Set up an ArcGIS Enterprise-to-ArcGIS Enterprise collaboration

Overview

When setting up a collaboration that will only contain ArcGIS Enterprise participants, keep the following in mind:

  • At 10.9, ArcGIS Enterprise deployments on Kubernetes will be able to participate as either the host or guest in collaborations with other ArcGIS Enterprise on Kubernetes deployments. However, ArcGIS Enterprise-to-ArcGIS Enterprise collaborations between a Kubernetes deployment with either a Windows or Linux deployment is not supported. For more information, see Key concepts for collaboration and About distributed collaboration.
  • ArcGIS Enterprise collaboration participants have the option to share feature layers as copies to other ArcGIS Enterprise participants.
  • Participants can share web apps as copies.
  • At 10.9, feature layers allowing two-way data editing can be shared between the collaboration host and guests.
  • To allow communication in an ArcGIS Enterprise-to-ArcGIS Enterprise collaboration, guests' network firewall rules must support outbound communication over port 443.

Creating a collaboration involves multiple administrators: one from each participant. This means you will need to work with the other administrators to complete the collaboration setup, or if you are the administrator of multiple ArcGIS Enterprise deployments, you may take on host and guest responsibilities during this process.

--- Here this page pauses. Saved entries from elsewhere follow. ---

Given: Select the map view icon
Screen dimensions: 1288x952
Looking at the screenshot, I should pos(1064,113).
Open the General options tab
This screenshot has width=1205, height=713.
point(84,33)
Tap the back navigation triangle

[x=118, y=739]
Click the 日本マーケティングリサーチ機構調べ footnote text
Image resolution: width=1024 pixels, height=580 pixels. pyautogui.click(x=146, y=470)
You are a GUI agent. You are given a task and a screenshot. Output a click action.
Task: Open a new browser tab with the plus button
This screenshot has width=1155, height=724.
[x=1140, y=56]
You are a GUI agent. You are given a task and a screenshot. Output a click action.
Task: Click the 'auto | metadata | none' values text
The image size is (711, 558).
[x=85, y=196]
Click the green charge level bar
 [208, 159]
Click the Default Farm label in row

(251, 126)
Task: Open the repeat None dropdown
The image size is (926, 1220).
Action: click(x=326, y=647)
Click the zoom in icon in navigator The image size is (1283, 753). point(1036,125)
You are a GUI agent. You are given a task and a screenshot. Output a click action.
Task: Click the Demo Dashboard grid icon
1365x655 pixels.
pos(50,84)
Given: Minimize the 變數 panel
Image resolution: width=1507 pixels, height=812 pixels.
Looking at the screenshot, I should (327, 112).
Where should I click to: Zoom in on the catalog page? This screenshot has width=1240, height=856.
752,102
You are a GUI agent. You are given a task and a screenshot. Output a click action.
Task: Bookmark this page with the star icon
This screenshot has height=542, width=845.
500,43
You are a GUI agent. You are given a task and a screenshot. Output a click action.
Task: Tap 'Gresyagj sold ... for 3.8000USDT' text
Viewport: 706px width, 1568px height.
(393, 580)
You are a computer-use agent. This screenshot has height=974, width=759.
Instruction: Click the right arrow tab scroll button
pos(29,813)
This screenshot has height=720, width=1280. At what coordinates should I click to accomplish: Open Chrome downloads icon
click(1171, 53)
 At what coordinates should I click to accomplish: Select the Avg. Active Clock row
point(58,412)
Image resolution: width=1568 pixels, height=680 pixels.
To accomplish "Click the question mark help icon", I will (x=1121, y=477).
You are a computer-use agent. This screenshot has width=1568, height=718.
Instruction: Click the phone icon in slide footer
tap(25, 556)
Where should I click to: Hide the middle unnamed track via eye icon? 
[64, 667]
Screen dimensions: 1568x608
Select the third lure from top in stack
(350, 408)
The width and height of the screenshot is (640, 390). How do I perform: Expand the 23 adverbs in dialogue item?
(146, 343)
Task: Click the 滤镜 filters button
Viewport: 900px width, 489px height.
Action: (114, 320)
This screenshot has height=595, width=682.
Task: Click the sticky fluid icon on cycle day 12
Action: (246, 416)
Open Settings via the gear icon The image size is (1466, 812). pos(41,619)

For an introduction to key concepts and terms such as access modes and workspaces, see Key concepts for collaboration.

Get started with collaboration

  1. Choose which of your participants will act as the host of the collaboration.
    • The host is the participant who creates and manages the overall collaboration and the workspaces in the collaboration.
    • Guests push content to, and pull content from, the host depending on the access modes of the workspaces in which they participate.
  2. Once a participant has been established as a host, they can begin creating a collaboration, as outlined in Create a collaboration. A key part of creating the collaboration is the process of inviting guests. To do so, the host must generate and send an invitation file to each guest administrator.
  3. Note that if your organization's portal does not trust the SSL certificate on the host, an error message will be displayed. The SSL certificate must be trusted before the invitation can be accepted. See Configuring the portal to trust certificates from your certifying authority for details on how to trust certificates.
  4. Once invitations have been sent, the administrators of each guest must accept the invitation by going through the workflow outlined in Join a collaboration. This involves accepting the invitation and sending back the generated response file to the administrator of the collaboration host who must then import using the workflow outlined in Create a collaboration.
  5. Now the collaboration creation is complete and a trusted relationship has been formed between host and guest participants.

    With the collaboration established and the desired workspaces defined, you can start sharing content between the participants, as outlined in Share content with collaboration groups.